For the most accurate data please look at:

- https://www.worldometers.info/
- https://experience.arcgis.com/experience/685d0ace521648f8a5beeeee1b9125cd (WHO)

### 1.1 Load the data sets

In [1]:
import pandas as pd
import numpy as np
import seaborn as sns                       #visualisation
import matplotlib.pyplot as plt             #visualisation

In [2]:
confirmed = pd.read_csv("time_series_covid19_confirmed_global.csv")
deaths = pd.read_csv("time_series_covid19_deaths_global.csv")
recovered = pd.read_csv("time_series_covid19_recovered_global.csv")

By loading the data sets, we have the data available to explore. In the first lines of code we **import** some packages, that will help in using pre-defined functions.

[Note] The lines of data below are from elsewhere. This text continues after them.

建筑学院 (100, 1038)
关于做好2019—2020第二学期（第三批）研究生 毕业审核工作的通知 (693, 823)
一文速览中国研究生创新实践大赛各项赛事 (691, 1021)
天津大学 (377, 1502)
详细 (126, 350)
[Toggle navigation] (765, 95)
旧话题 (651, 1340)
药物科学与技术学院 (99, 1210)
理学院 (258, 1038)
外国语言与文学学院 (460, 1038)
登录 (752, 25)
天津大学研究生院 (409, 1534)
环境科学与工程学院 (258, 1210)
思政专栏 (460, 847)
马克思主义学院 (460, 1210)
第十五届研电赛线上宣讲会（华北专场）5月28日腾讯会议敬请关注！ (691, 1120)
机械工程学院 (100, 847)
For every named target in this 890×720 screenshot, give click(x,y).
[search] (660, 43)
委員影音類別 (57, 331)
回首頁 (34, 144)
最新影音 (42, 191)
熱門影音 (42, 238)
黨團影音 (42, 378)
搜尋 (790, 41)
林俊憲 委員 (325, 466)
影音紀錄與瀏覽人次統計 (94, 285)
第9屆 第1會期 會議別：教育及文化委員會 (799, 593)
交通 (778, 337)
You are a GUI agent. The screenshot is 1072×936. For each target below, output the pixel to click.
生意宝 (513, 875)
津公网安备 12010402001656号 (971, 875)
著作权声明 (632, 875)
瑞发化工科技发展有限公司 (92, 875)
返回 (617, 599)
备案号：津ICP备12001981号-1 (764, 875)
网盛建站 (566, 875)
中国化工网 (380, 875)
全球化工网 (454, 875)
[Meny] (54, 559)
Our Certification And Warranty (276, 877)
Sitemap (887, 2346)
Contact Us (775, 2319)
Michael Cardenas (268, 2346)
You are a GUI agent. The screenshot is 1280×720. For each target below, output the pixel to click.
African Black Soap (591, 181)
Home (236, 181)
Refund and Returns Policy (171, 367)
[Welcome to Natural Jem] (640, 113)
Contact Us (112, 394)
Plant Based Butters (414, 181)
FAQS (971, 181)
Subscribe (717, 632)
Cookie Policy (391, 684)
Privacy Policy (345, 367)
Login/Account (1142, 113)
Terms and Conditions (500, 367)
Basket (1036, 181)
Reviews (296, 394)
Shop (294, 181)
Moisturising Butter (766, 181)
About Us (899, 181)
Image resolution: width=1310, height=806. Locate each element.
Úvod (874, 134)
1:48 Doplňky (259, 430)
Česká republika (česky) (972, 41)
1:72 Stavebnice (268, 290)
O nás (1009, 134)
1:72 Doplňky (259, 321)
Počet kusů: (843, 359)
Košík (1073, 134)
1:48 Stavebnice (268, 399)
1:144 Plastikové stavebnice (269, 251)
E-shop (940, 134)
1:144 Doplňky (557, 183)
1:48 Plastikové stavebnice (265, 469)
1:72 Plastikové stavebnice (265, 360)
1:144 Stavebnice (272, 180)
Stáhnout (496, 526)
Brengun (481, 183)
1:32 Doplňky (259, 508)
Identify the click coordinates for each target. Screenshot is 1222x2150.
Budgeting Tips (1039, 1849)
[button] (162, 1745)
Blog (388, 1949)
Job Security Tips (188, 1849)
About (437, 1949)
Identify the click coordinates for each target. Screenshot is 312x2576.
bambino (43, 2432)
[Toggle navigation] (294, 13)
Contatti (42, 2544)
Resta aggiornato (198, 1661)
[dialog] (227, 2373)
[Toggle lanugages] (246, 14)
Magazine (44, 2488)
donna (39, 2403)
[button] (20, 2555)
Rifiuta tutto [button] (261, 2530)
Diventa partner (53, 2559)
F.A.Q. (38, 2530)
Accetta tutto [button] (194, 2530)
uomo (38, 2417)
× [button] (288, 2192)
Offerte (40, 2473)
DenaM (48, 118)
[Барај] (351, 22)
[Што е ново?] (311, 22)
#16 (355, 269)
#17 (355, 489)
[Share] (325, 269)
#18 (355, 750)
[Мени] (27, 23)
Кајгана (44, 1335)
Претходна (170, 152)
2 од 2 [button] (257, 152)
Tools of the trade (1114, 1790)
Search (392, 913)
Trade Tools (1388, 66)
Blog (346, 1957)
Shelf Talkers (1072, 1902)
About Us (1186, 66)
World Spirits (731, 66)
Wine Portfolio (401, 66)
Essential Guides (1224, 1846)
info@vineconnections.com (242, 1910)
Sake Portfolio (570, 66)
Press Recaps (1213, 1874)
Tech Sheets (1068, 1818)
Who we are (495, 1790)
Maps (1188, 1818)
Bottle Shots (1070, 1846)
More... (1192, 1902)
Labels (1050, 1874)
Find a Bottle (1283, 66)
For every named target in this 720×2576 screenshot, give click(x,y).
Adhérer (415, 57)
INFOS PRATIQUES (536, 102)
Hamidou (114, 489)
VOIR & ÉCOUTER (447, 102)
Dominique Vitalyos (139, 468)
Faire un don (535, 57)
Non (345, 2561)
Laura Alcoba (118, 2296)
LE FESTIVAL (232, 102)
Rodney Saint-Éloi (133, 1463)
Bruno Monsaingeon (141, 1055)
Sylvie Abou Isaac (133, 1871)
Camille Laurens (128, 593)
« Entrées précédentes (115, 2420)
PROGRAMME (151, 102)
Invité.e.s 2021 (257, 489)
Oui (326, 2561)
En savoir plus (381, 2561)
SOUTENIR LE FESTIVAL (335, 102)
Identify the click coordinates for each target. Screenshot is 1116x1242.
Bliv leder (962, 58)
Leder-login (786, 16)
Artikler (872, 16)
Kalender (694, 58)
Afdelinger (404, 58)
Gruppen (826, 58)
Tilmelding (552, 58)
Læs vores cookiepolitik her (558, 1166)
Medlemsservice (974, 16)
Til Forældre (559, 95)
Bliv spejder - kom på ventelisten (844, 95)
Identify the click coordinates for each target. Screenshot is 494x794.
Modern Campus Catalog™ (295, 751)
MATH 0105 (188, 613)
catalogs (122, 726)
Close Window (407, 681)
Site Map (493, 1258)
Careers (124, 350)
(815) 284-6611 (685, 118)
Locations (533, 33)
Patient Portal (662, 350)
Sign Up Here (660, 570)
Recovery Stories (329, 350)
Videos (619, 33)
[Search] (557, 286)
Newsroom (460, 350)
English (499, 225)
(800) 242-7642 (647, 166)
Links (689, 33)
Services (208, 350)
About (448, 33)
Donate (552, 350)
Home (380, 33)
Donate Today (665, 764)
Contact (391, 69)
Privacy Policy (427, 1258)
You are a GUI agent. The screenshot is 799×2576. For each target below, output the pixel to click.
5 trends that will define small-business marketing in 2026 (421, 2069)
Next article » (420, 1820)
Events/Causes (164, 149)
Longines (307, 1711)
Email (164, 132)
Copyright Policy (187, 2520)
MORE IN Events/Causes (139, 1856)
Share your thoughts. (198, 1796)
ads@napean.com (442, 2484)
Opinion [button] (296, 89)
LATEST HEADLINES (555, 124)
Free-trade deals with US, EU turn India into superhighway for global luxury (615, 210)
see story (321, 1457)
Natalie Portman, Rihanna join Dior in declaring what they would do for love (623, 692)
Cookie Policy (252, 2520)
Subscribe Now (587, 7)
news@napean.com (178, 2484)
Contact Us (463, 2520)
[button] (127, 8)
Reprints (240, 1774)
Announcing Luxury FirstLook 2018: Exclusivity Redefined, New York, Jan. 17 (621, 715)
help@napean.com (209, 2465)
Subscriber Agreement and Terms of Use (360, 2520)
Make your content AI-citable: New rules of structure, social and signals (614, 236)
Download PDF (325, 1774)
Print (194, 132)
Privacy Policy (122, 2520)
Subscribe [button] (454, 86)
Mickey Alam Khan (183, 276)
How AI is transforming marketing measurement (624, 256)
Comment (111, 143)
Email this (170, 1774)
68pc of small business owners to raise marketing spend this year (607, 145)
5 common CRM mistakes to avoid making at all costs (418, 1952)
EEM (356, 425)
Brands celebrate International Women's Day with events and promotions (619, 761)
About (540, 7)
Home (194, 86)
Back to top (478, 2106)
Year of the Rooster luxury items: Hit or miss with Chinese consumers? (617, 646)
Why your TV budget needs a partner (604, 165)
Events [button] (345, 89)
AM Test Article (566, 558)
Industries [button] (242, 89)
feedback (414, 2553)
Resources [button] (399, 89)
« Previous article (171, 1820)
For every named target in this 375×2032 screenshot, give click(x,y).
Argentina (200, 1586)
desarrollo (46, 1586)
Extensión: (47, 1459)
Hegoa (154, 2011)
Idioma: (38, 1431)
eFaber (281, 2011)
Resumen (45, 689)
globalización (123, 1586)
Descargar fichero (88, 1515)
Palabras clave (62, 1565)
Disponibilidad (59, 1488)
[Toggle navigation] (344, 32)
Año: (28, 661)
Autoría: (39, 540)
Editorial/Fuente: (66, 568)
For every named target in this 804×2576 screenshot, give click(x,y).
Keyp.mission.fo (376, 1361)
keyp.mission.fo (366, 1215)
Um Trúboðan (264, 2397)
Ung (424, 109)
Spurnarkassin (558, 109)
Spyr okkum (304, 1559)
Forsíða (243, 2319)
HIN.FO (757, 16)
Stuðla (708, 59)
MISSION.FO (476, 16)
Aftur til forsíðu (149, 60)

We will first have a look at how the data sets look like, to understand what information is available to us:

### 1.2 First glance on data

In [3]:
confirmed.head(10)

Unnamed: 0,Province/State,Country/Region,Lat,Long,1/22/20,1/23/20,1/24/20,1/25/20,1/26/20,1/27/20,...,3/18/20,3/19/20,3/20/20,3/21/20,3/22/20,3/23/20,3/24/20,3/25/20,3/26/20,3/27/20
0,,Afghanistan,33.0,65.0,0,0,0,0,0,0,...,22,22,24,24,40,40,74,84,94,110
1,,Albania,41.1533,20.1683,0,0,0,0,0,0,...,59,64,70,76,89,104,123,146,174,186
2,,Algeria,28.0339,1.6596,0,0,0,0,0,0,...,74,87,90,139,201,230,264,302,367,409
3,,Andorra,42.5063,1.5218,0,0,0,0,0,0,...,39,53,75,88,113,133,164,188,224,267
4,,Angola,-11.2027,17.8739,0,0,0,0,0,0,...,0,0,1,2,2,3,3,3,4,4
5,,Antigua and Barbuda,17.0608,-61.7964,0,0,0,0,0,0,...,1,1,1,1,1,3,3,3,7,7
6,,Argentina,-38.4161,-63.6167,0,0,0,0,0,0,...,79,97,128,158,266,301,387,387,502,589
7,,Armenia,40.0691,45.0382,0,0,0,0,0,0,...,84,115,136,160,194,235,249,265,290,329
8,Australian Capital Territory,Australia,-35.4735,149.0124,0,0,0,0,0,0,...,3,4,6,9,19,32,39,39,53,62
9,New South Wales,Australia,-33.8688,151.2093,0,0,0,0,3,4,...,267,307,353,436,669,669,818,1029,1219,1405


From this first look at the data we can see that we have several rows and several columns. To understand this, let's describe the columns and what value they contain:

### 1.2 Data Dictionary

| Column Name | Description |
| -- | -- |
| Province/State | Some countries have specific information about provinces or states, and hence have several rows for each of them |
| Country/Region | The name of the country |
| Lat | the value of the latitude of the country/region and/or the specific province/state |
| Long | the value of the longitude of the country/region and/or the specific province/state |
| 1/22/20 | The first available date with information on confirmed cases |
| ... | ... |
| 03/27/20 | The last available date with information on confirmed cases |

There are 70 columns in total with above information per column. Let's check the number of rows:

### 1.3 Shape of the data

In [5]:
confirmed.shape

(249, 70)

There are in total 249 rows in the data set. As some countries have multiple rows (specified in provinces/state), we want to check the number of unique countries. For that we can do the following:

In [8]:
confirmed['Country/Region'].nunique()

176

So from 249 rows in the data set for confirmed cases we have 176 unique countries.